- Opening Delimiter -

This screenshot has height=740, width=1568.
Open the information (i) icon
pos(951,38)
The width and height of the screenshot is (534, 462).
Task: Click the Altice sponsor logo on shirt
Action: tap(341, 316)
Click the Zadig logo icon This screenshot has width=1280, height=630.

- Closing Delimiter -

▸ **What you will do**
Using the records above, find and show each line with the string "This".

▸ **Exercise output**
This screenshot has height=740, width=1568.
Click the Zadig logo icon This screenshot has width=1280, height=630.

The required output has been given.